I think you'll need to spin up separate worker servers and queue tasks, as you said. I don't think this is specific to the gpt_index project, and I wouldn't expect built-in support.

However, if you go ahead and rewrite gpt_index in something lower level like C or Rust, then that's something that could potentially be beneficial in making runtime indexing more plausible. I looked into Cython to maybe do this myself, but that might only make a marginal difference since some native Python methods are already implemented with CPython and not really the underlying bottleneck.
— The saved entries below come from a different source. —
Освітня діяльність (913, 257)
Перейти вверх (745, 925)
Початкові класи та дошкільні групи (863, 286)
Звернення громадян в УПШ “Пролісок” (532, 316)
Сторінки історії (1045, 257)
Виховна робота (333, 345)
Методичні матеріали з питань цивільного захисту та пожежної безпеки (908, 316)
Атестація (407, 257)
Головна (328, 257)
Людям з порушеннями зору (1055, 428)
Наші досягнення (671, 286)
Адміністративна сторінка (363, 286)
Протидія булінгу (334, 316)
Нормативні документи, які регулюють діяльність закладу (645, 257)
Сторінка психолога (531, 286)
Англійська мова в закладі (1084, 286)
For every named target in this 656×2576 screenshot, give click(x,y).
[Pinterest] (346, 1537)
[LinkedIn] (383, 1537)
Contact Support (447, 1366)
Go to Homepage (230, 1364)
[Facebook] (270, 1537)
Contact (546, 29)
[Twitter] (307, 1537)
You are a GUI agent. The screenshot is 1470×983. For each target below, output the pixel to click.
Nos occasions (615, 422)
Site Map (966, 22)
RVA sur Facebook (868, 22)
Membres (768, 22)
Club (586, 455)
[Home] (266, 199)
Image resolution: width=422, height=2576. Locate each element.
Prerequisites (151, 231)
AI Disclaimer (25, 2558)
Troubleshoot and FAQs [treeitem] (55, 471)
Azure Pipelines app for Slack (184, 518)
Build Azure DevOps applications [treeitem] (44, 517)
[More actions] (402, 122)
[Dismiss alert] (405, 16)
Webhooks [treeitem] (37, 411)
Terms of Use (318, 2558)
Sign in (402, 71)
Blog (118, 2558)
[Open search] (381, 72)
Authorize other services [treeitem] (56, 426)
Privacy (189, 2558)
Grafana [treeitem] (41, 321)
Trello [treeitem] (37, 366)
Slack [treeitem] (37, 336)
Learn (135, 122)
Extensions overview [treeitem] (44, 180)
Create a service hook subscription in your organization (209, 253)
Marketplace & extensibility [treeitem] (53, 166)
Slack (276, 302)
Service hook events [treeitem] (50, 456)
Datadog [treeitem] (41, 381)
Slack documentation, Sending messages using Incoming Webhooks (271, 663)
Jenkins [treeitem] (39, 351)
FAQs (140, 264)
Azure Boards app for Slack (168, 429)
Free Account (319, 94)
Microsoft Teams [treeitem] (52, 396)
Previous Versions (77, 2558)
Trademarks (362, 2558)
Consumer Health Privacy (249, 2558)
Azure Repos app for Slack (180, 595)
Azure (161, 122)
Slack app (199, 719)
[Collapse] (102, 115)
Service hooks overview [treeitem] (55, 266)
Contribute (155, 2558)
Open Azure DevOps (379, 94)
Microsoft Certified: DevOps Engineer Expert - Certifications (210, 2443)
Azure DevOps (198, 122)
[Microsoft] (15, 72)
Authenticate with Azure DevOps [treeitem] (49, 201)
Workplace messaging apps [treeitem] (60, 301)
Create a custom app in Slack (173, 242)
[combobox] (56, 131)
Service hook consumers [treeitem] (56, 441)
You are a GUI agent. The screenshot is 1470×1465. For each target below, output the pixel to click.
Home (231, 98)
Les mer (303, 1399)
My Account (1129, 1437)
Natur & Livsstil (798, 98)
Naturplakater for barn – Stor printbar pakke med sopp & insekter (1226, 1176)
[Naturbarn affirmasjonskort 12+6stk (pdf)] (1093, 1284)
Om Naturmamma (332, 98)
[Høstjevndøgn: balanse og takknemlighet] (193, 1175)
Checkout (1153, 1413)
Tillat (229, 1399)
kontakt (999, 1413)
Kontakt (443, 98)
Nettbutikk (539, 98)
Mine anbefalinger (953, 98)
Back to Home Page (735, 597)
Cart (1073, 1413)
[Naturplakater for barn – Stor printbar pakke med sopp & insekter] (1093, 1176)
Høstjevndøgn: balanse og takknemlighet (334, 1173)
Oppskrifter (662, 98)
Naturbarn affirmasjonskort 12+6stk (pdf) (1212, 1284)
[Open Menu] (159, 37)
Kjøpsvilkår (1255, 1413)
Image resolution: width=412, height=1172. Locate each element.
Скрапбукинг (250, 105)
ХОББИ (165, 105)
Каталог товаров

The bottleneck was the embedding step using Ada embeddings in my use case. This is due to roundtrips from OpenAI servers to generate the embeddings, so I guess threading could be a solution, however, you'll just run into other issues like throttling or 429s which is why I think built-in gpt_index improvements shouldn't be expected.

aliyeysides avatar Jan 23 '23 21:01 aliyeysides

@teoh we are actively improving the runtime of index building and querying, so hopefully this will be less of an issue in the near future!

As @aliyeysides noted, the feature you are describing might be best handled in the application layer (i.e. outside of GPT Index). We are moving more and more underlying logic to be executed async, but the top level API would remain blocking for ease of use.